This Filthy World is a one-man show/documentary film by John Waters about his life and career. A filmed version of the show was directed by Jeff Garlin, recorded at the Harry DeJour Playhouse in New York City in 2006, and released later that year by Red Envelope Entertainment.

Waters has performed a speaking engagement under the title This Filthy World since around 2003, though he frequently updates it to include new anecdotes and references to current events; in 2013, he said that "maybe 2%" of the show's material at that point was the same as the version featured in the film.

==Synopsis==
Jeff Garlin films a performance of Waters' one-man show. The filmmaker talks for an hour and a half about different subjects that made him into who he is today while standing on a stage decorated with a pile of trash, some roses, and a confessional. Waters starts off by talking about his earliest negative influences. He then begins talking about directors of the macabre that inspired him on what to do with his films. He then talks about filmmaking experiences on each and every one of his films and tells stories about some of the Dreamlanders.
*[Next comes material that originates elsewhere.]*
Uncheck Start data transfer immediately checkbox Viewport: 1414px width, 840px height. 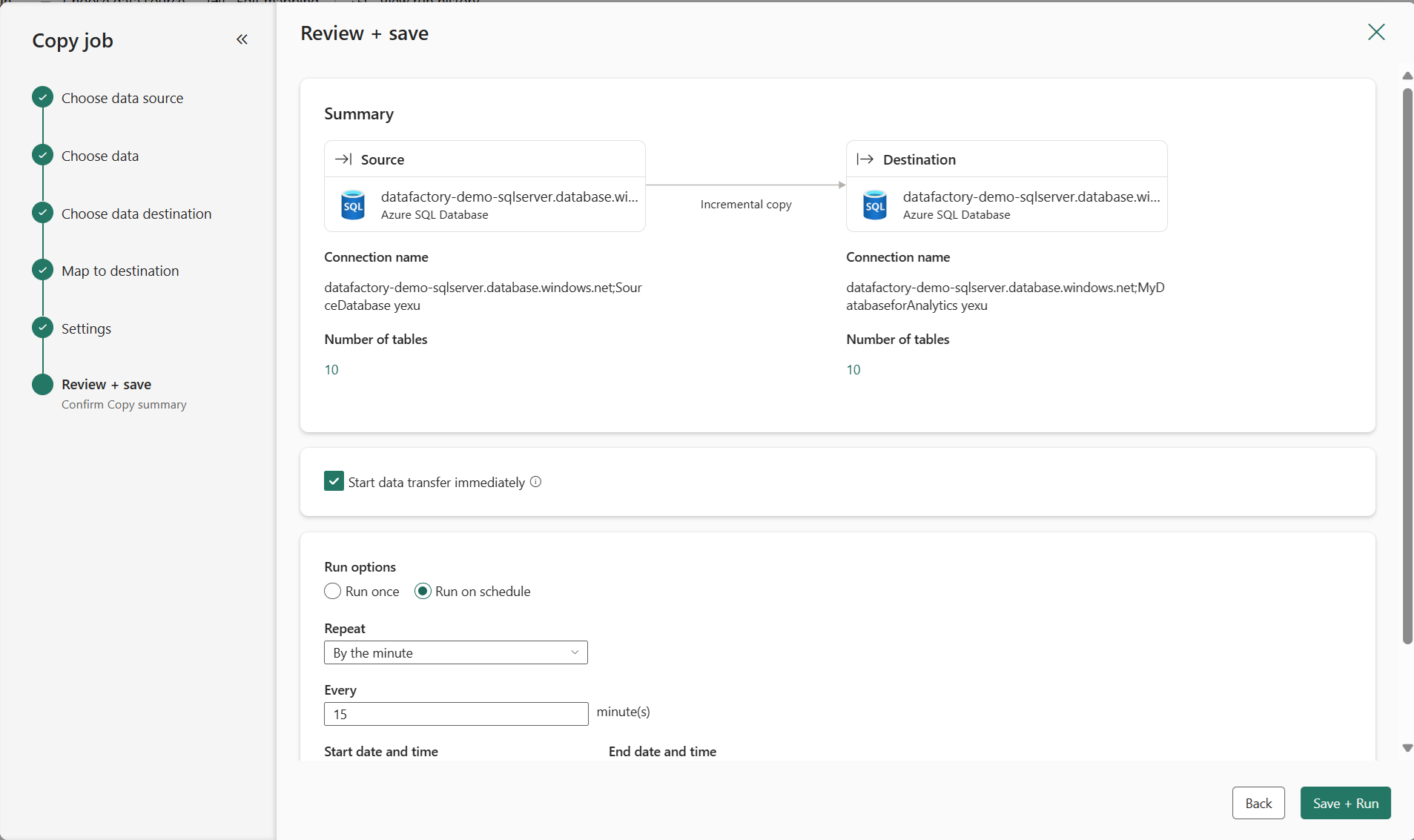334,482
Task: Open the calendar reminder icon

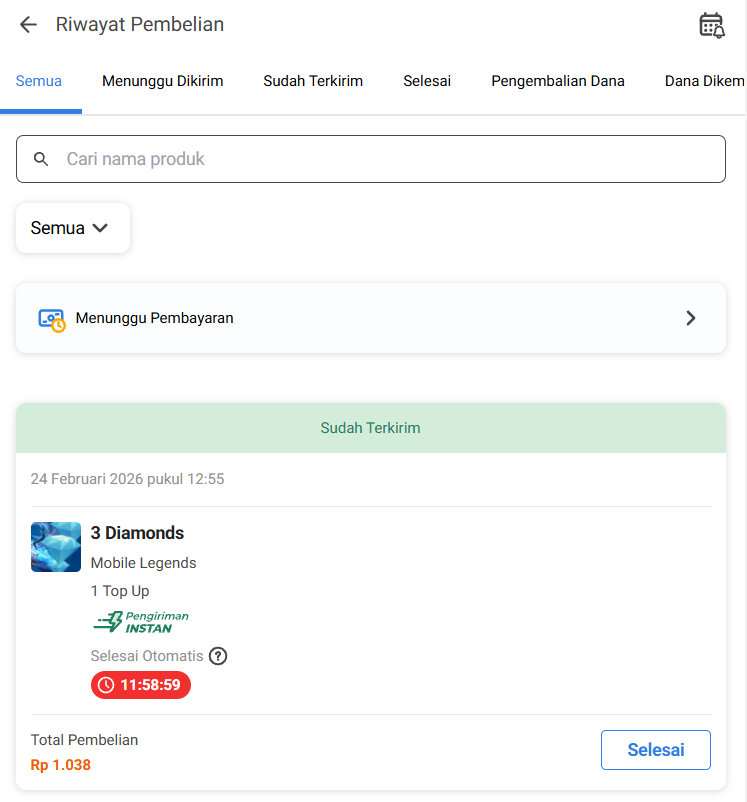Action: point(711,25)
He discusses sexual fetishes, court trials he has visited, how to make books cool again, and more. The last topic he speaks of is his hometown of Baltimore and all the things he has experienced there.

==Cast==
- John Waters as himself

==Reception==

This Filthy World received positive reviews, currently holding an 92% "fresh" rating on Rotten Tomatoes. On Metacritic, the film has a 68/100 rating, indicating "generally favorable reviews".